Он снова замолчал. Анна слышала его тяжёлое дыхание в трубку. Она ждала возмущения, гнева, обещаний сейчас же приехать и разобраться. Она ждала чего угодно, но только не того, что он произнёс после долгой паузы. Его голос стал тихим, виноватым и одновременно оправдывающим.

— Слушай, ну… если даже так… значит, ей просто, наверное, было очень надо. Иначе бы она никогда так не поступила.

Горячая, бурлящая лава в её груди не выплеснулась криком. Она застыла. Мгновенно. Превратилась в гладкий, тяжёлый, холодный кусок обсидиана. Всё стало предельно ясно. Проблема была не в Ольге. Проблема была в нём. В его готовности принести в жертву их общее будущее, их мечту, ради инфантильной веры в непогрешимость своей сестры. Он выбрал. Прямо сейчас. Этим своим нелепым лепетом.

— Значит, ей было нужно, — повторила она, но это был уже не вопрос. Это была констатация.

— Ну… видимо, да, — неуверенно подтвердил он, уже жалея о своих словах, но не находя сил взять их обратно.

— Хорошо. Мне тоже сейчас кое-что очень нужно.

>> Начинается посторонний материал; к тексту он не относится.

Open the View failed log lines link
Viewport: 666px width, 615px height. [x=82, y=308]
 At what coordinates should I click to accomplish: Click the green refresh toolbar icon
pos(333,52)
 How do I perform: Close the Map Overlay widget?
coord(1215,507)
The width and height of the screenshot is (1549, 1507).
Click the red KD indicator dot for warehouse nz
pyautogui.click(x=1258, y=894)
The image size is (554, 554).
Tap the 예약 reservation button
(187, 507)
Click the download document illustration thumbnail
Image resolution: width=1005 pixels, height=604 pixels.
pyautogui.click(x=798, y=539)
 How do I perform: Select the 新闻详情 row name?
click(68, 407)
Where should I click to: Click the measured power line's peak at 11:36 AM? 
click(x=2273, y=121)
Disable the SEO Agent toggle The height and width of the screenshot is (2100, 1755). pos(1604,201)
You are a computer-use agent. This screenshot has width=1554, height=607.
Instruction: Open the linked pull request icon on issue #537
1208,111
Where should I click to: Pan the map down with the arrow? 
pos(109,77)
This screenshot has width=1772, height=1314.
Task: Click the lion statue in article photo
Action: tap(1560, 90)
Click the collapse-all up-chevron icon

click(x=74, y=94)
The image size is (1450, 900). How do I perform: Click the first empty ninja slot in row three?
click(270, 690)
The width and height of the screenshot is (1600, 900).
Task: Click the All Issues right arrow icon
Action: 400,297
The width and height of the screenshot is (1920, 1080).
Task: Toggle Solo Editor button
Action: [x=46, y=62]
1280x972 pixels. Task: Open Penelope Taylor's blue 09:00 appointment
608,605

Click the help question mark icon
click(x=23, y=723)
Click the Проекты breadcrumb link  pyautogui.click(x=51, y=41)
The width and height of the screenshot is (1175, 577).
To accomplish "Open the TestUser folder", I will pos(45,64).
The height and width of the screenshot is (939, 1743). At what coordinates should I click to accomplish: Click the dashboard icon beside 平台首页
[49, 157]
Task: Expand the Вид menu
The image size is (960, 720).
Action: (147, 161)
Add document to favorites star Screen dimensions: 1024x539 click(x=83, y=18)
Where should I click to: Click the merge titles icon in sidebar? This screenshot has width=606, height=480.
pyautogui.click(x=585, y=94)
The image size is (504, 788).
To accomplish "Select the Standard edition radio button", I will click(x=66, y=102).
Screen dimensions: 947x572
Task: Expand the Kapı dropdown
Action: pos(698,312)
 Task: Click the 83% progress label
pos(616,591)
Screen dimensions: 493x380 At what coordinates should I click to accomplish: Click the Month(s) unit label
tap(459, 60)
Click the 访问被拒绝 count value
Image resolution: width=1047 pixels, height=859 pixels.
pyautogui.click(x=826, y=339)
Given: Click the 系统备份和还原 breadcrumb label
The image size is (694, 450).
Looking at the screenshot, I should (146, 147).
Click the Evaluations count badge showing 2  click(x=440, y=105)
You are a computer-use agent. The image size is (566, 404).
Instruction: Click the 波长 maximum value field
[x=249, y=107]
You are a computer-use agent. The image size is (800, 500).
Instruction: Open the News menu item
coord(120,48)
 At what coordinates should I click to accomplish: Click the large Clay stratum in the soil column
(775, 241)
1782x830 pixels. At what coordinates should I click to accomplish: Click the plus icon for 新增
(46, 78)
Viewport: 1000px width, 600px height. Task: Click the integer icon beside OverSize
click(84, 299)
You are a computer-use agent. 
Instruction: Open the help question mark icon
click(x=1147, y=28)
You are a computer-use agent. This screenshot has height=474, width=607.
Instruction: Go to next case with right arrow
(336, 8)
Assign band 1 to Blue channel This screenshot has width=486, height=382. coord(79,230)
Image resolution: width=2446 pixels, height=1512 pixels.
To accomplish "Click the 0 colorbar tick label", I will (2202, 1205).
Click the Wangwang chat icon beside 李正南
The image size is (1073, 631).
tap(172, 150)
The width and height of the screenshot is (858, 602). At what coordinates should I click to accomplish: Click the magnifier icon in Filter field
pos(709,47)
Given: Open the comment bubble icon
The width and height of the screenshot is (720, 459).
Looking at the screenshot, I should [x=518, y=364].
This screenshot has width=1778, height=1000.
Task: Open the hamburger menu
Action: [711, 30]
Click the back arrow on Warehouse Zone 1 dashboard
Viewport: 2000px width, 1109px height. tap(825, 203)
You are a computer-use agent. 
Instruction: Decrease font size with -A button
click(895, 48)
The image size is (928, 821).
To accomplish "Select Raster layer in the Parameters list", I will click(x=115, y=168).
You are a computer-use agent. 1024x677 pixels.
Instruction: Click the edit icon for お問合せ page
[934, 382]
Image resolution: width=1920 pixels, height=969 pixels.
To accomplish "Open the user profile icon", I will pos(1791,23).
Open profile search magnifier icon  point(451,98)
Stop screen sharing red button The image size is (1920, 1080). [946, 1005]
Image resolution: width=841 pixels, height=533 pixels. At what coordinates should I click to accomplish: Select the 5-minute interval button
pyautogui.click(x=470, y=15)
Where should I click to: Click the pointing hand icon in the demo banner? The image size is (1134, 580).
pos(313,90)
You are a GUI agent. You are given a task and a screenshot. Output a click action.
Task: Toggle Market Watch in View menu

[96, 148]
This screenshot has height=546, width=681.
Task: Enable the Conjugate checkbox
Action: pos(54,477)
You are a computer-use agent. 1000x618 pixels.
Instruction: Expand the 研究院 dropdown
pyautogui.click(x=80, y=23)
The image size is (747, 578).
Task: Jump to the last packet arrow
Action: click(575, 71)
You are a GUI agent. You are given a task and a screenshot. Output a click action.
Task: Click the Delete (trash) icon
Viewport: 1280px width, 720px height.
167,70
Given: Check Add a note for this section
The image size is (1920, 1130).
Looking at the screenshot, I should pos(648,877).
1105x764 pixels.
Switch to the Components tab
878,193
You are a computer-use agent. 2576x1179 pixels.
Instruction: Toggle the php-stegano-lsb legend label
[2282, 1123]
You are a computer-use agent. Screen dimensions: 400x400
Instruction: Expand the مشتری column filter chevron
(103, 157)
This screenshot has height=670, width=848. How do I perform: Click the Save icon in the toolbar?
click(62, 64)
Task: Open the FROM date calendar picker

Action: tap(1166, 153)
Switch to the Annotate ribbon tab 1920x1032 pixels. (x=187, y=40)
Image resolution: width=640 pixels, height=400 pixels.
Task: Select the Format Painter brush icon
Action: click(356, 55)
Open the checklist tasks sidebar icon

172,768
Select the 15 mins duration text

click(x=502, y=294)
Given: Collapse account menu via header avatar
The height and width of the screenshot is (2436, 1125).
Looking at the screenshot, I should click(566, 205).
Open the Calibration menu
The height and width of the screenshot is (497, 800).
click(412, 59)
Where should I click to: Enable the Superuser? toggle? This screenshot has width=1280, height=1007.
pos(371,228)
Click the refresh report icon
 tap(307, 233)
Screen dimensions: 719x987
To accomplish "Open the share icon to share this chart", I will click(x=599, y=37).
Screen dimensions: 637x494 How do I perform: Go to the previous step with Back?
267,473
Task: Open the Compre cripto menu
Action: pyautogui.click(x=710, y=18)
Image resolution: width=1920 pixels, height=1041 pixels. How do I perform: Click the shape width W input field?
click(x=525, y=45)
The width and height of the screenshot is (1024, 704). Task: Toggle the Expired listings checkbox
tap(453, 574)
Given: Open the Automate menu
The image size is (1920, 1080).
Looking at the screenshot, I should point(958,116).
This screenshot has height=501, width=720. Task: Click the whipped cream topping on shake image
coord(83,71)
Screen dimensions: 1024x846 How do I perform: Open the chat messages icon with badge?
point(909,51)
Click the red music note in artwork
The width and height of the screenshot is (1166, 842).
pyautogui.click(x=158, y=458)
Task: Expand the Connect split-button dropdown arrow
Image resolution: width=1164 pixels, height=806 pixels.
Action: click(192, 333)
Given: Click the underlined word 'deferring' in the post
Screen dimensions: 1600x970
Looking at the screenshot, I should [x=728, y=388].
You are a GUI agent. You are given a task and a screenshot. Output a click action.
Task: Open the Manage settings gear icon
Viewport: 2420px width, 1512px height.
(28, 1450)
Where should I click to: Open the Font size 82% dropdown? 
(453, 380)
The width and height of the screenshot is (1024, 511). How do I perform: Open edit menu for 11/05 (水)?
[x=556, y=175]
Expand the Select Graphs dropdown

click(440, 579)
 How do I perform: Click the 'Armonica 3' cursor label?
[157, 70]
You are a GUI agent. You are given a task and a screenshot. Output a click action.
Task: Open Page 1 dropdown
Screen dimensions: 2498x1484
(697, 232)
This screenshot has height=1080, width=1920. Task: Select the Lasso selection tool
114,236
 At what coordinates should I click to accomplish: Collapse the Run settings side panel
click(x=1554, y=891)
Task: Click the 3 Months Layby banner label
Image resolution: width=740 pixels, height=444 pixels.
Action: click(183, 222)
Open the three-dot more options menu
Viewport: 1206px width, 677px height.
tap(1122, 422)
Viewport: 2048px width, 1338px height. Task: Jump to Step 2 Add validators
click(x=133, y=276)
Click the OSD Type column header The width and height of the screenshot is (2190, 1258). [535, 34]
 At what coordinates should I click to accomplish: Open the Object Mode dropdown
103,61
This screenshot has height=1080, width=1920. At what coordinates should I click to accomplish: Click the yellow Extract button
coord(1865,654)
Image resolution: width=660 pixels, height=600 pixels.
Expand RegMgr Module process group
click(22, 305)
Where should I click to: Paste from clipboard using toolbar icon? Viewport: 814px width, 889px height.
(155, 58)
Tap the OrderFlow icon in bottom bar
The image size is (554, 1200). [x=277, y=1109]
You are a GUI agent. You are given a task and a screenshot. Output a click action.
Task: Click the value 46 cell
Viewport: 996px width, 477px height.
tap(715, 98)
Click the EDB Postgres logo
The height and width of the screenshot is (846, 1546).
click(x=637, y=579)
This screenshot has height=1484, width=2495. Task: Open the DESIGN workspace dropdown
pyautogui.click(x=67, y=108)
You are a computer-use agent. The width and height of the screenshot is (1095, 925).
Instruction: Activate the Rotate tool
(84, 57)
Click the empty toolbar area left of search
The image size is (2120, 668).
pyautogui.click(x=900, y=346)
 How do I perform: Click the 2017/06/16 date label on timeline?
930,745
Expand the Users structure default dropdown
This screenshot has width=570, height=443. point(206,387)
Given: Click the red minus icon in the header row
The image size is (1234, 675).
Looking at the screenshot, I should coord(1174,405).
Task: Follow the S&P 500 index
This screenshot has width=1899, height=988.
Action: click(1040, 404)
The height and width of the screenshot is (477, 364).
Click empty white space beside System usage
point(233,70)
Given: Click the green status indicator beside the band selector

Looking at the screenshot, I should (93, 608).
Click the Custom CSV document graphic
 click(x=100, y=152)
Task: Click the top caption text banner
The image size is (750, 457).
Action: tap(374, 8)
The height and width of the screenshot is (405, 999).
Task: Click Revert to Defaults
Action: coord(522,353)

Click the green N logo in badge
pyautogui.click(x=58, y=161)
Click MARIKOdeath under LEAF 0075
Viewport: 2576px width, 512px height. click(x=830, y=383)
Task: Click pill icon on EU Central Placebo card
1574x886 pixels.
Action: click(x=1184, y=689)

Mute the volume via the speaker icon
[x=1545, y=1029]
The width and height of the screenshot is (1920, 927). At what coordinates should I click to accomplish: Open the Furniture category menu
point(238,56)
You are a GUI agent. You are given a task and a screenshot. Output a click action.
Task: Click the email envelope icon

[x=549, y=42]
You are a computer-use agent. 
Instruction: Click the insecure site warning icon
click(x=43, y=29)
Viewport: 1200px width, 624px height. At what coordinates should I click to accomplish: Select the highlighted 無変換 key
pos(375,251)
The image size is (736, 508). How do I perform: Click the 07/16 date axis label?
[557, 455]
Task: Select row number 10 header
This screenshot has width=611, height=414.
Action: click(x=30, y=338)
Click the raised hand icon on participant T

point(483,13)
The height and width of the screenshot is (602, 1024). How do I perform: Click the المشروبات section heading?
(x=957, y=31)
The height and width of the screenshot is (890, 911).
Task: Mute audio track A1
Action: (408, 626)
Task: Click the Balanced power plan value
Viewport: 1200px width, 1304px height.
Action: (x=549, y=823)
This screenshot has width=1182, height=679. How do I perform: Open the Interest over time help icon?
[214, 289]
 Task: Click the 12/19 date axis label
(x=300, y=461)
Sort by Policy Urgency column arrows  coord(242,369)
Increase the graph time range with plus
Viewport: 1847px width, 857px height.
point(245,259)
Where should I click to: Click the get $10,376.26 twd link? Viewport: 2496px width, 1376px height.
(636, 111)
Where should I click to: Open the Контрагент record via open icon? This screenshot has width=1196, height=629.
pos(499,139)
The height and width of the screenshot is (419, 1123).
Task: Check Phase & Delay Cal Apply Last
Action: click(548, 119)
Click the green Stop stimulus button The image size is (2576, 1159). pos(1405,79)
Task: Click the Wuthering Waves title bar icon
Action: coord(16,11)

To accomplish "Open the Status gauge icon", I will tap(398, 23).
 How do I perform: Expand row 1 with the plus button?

Она нажала кнопку отбоя, не дослушав его растерянное «Аня, подожди!». Её движения стали точными и лишёнными эмоций. Она подошла к столу, где стоял её ноутбук, и открыла крышку. Экран осветил её лицо, непроницаемое, как маска. Несколько щелчков мышью. Сайт бесплатных объявлений. Кнопка «Подать объявление». Она нашла в телефоне фотографию, которую Дима прислал ей пару месяцев назад — он, сияющий от гордости, на фоне стеллажей с его коллекцией виниловых пластинок. Его сокровище. Его «душа», как он любил говорить.

Заголовок: «Коллекция винила. Рок, джаз. Редкие издания».

А в описании она напечатала, выбивая каждую букву, как гвоздь: «Срочная продажа в связи с необходимостью покрыть долги родственников. Цена — ровно пятьсот тысяч. Без торга».

Она сделала скриншот получившегося объявления. Открыла их чат с Дмитрием. Прикрепила изображение. И добавила короткую подпись, прежде чем нажать «отправить».

«Помогаю твоей сестре. Как могу».

Прошло не больше двадцати минут. Анна даже не успела допить свой чай. Она сидела за временным кухонным столом из двух строительных козел и листа ДСП, когда в замке заскрежетал ключ. Не так, как обычно, плавно и мягко, а с яростным, скребущим рывком, будто кто-то пытался вскрыть не дверь, а консервную банку. Дверь распахнулась, и на пороге возник Дмитрий.

Он не снял куртку. В одной руке он сжимал телефон, экран которого светился призрачным светом отправленного ею скриншота. Лицо залила багровая краска, от висков до самого подбородка. Он был похож на быка, увидевшего красную тряпку, готового нестись вперёд, сметая всё на своём пути.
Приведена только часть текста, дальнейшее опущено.